MATERIAL TO PROCESS:
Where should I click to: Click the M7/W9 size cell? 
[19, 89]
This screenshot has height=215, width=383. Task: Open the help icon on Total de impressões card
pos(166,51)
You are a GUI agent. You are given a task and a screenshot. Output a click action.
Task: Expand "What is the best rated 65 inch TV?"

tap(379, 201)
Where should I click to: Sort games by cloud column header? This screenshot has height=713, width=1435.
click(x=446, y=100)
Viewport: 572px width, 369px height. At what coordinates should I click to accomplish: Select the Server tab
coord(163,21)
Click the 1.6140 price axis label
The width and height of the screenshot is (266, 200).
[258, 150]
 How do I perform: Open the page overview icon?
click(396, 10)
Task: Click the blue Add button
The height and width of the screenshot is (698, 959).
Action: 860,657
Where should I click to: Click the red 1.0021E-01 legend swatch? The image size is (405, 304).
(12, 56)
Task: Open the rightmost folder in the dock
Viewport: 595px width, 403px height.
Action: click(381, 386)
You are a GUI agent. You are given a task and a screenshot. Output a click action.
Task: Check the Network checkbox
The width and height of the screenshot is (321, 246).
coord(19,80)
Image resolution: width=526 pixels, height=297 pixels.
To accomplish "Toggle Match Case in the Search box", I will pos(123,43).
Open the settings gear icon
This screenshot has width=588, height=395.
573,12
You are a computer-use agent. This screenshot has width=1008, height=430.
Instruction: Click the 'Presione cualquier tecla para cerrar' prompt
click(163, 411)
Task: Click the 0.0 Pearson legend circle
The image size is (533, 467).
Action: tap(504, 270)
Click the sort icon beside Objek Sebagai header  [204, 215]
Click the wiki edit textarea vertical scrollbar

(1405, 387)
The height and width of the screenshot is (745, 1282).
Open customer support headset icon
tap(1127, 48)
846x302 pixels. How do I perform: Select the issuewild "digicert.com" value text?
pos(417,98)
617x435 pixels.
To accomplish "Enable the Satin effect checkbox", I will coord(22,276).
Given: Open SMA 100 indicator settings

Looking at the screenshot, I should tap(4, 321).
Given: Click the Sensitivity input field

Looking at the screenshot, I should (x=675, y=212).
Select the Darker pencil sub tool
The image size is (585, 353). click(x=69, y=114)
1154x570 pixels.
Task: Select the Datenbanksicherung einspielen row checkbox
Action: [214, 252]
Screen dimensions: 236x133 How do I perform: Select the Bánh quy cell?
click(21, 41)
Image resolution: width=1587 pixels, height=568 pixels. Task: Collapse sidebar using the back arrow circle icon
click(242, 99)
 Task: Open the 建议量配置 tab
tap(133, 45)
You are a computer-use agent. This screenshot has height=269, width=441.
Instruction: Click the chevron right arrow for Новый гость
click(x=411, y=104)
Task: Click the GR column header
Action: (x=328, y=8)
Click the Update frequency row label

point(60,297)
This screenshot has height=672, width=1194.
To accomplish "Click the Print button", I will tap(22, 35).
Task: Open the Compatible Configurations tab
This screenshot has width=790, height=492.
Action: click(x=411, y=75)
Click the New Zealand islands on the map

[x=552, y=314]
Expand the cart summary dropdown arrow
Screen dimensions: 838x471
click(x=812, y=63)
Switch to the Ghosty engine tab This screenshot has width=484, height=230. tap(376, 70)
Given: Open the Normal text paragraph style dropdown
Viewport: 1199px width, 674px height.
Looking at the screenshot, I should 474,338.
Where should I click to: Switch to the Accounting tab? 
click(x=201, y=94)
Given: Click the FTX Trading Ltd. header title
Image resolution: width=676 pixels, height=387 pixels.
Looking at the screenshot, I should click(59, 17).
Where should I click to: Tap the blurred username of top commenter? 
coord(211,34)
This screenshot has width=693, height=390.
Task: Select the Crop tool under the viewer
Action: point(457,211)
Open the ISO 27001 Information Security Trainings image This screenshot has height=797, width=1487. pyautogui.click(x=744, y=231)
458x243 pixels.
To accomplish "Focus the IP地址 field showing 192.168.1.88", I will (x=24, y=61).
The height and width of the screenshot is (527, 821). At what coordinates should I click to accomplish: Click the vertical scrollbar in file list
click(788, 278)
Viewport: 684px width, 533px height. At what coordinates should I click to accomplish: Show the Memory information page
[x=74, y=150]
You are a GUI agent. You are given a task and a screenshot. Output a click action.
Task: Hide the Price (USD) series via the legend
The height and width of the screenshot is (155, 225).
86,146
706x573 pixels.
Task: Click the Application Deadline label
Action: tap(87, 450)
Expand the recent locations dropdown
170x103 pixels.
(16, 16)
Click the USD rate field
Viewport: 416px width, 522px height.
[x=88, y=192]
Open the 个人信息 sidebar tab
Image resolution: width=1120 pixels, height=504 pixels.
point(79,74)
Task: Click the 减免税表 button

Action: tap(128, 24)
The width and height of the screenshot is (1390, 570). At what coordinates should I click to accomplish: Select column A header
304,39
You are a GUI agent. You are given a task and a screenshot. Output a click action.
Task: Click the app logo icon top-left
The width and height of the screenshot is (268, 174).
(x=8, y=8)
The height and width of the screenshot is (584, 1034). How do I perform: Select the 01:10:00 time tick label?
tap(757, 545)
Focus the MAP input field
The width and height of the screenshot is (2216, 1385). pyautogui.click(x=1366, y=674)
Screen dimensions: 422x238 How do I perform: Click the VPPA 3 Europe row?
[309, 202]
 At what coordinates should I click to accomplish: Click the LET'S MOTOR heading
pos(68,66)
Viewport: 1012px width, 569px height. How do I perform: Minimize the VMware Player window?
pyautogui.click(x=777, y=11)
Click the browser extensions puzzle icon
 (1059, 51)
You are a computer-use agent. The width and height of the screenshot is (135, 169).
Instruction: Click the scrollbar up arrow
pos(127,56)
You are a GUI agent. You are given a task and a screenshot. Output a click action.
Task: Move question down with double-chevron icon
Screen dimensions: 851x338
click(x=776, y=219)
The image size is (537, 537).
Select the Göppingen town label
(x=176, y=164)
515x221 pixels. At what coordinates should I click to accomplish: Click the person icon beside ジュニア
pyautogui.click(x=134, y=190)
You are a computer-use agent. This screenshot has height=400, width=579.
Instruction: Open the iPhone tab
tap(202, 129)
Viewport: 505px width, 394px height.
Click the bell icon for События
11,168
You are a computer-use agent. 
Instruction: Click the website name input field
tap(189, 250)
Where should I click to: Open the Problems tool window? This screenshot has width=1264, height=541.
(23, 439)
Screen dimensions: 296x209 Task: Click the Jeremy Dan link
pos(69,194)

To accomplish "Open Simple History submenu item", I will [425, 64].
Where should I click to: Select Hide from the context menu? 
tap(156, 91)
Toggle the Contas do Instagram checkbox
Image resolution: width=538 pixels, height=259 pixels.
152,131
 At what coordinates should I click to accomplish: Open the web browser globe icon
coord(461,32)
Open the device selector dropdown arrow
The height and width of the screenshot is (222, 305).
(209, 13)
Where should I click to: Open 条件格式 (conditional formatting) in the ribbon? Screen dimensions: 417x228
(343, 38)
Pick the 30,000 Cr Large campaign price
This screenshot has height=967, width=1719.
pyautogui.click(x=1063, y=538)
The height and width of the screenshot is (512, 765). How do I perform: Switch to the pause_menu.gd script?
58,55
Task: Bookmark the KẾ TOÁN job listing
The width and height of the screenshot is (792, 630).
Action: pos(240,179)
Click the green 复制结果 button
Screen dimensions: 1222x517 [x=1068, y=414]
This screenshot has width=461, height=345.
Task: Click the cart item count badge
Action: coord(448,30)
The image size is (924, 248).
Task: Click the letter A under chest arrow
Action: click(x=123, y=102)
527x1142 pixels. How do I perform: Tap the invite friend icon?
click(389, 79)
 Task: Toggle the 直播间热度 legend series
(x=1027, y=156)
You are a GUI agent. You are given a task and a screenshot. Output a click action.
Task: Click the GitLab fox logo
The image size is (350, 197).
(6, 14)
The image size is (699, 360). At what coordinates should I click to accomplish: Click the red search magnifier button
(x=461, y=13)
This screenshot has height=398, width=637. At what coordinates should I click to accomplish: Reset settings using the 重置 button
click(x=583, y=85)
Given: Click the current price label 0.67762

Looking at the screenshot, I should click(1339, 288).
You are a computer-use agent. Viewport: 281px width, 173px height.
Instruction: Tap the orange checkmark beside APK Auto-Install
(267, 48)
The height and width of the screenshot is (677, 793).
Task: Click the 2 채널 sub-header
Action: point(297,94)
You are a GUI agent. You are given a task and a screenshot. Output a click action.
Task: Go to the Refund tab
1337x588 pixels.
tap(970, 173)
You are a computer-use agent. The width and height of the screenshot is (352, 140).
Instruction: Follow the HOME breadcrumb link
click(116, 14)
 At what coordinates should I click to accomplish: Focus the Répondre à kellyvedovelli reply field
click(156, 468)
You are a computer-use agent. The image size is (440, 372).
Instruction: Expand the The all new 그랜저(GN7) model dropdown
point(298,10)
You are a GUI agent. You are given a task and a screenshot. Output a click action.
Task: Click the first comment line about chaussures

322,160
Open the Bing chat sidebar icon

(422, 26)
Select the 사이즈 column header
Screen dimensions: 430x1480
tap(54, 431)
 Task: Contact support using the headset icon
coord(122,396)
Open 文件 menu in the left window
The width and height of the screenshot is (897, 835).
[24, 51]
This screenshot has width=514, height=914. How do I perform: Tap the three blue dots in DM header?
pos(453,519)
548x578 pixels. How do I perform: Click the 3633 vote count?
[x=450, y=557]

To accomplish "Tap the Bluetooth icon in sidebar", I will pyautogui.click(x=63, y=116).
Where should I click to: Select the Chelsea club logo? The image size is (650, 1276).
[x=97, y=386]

WORK TO DO: Can you output every line from the line with "Image resolution: width=1587" to the line with "[x=74, y=150]", both included, as a JSON list of strings, one string per line and with blank lines left out?

TASK SOLUTION:
[
  "Image resolution: width=1587 pixels, height=568 pixels. Task: Collapse sidebar using the back arrow circle icon",
  "click(242, 99)",
  " Task: Open the 建议量配置 tab",
  "tap(133, 45)",
  "You are a computer-use agent. This screenshot has height=269, width=441.",
  "Instruction: Click the chevron right arrow for Новый гость",
  "click(x=411, y=104)",
  "Task: Click the GR column header",
  "Action: (x=328, y=8)",
  "Click the Update frequency row label",
  "point(60,297)",
  "This screenshot has height=672, width=1194.",
  "To accomplish \"Click the Print button\", I will tap(22, 35).",
  "Task: Open the Compatible Configurations tab",
  "This screenshot has width=790, height=492.",
  "Action: click(x=411, y=75)",
  "Click the New Zealand islands on the map",
  "[x=552, y=314]",
  "Expand the cart summary dropdown arrow",
  "Screen dimensions: 838x471",
  "click(x=812, y=63)",
  "Switch to the Ghosty engine tab This screenshot has width=484, height=230. tap(376, 70)",
  "Given: Open the Normal text paragraph style dropdown",
  "Viewport: 1199px width, 674px height.",
  "Looking at the screenshot, I should 474,338.",
  "Where should I click to: Switch to the Accounting tab? ",
  "click(x=201, y=94)",
  "Given: Click the FTX Trading Ltd. header title",
  "Image resolution: width=676 pixels, height=387 pixels.",
  "Looking at the screenshot, I should click(59, 17).",
  "Where should I click to: Tap the blurred username of top commenter? ",
  "coord(211,34)",
  "This screenshot has width=693, height=390.",
  "Task: Select the Crop tool under the viewer",
  "Action: point(457,211)",
  "Open the ISO 27001 Information Security Trainings image This screenshot has height=797, width=1487. pyautogui.click(x=744, y=231)",
  "458x243 pixels.",
  "To accomplish \"Focus the IP地址 field showing 192.168.1.88\", I will (x=24, y=61).",
  "The height and width of the screenshot is (527, 821). At what coordinates should I click to accomplish: Click the vertical scrollbar in file list",
  "click(788, 278)",
  "Viewport: 684px width, 533px height. At what coordinates should I click to accomplish: Show the Memory information page",
  "[x=74, y=150]"
]